**使用材料**

____________

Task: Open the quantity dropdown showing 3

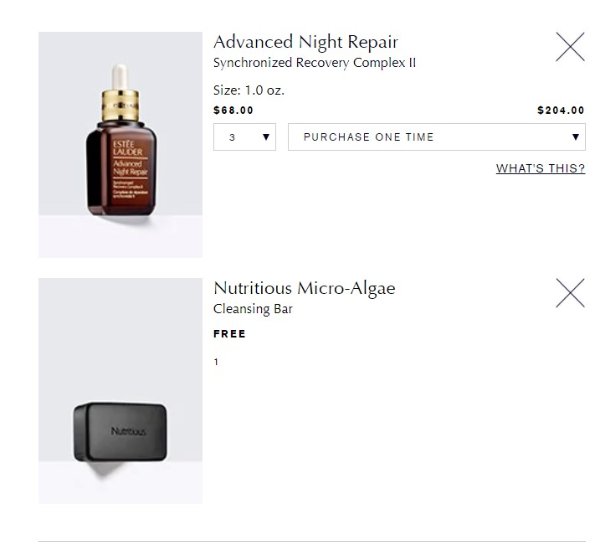Action: [245, 137]
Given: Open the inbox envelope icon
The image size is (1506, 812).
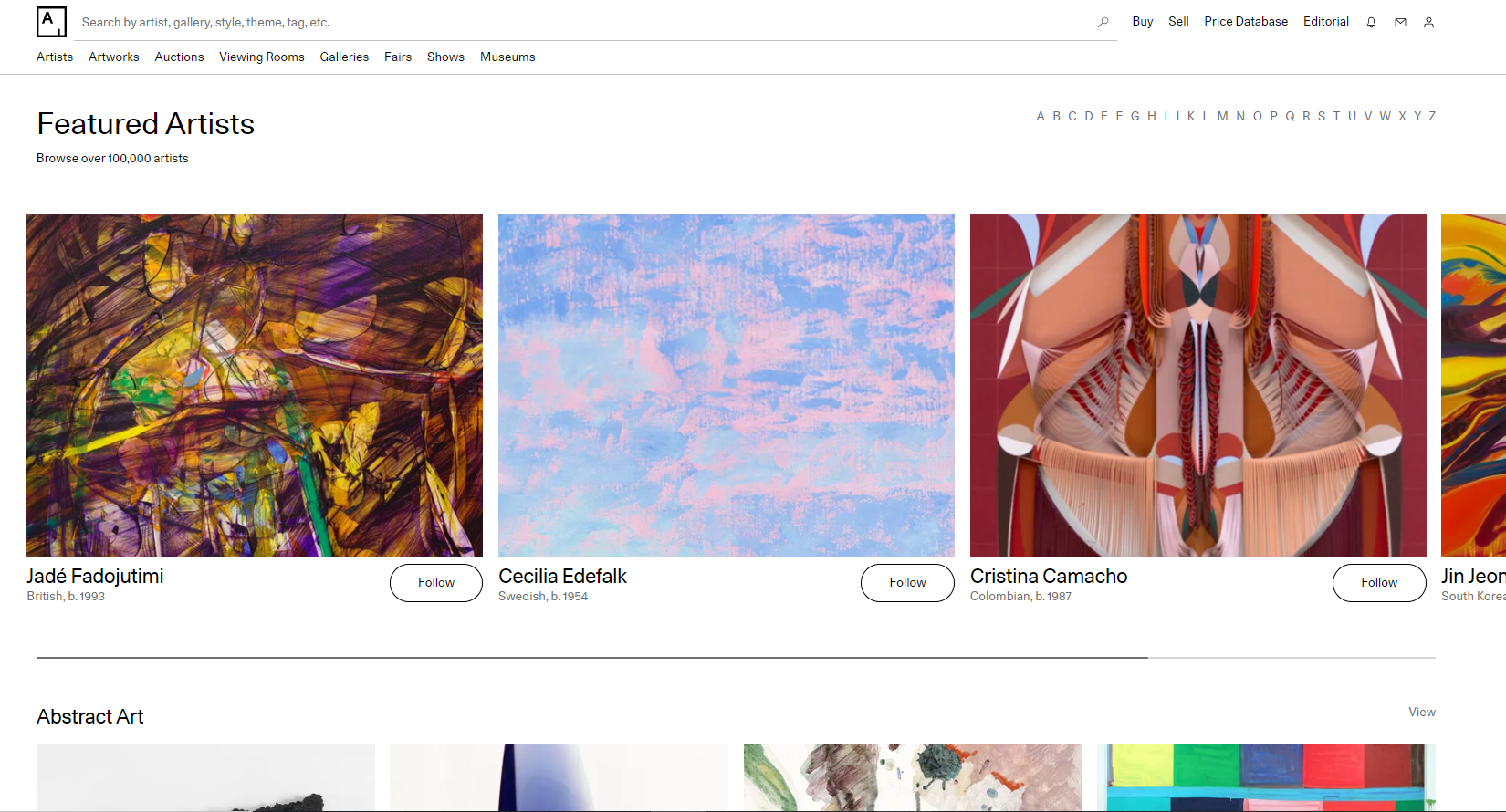Looking at the screenshot, I should pyautogui.click(x=1400, y=23).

____________

把上面的全部材料逐行改写为编号列表，略去空行，答案中不要放入图片。

**解答**
1. Task: Open the quantity dropdown showing 3
2. Action: [245, 137]
3. Given: Open the inbox envelope icon
4. The image size is (1506, 812).
5. Looking at the screenshot, I should pyautogui.click(x=1400, y=23).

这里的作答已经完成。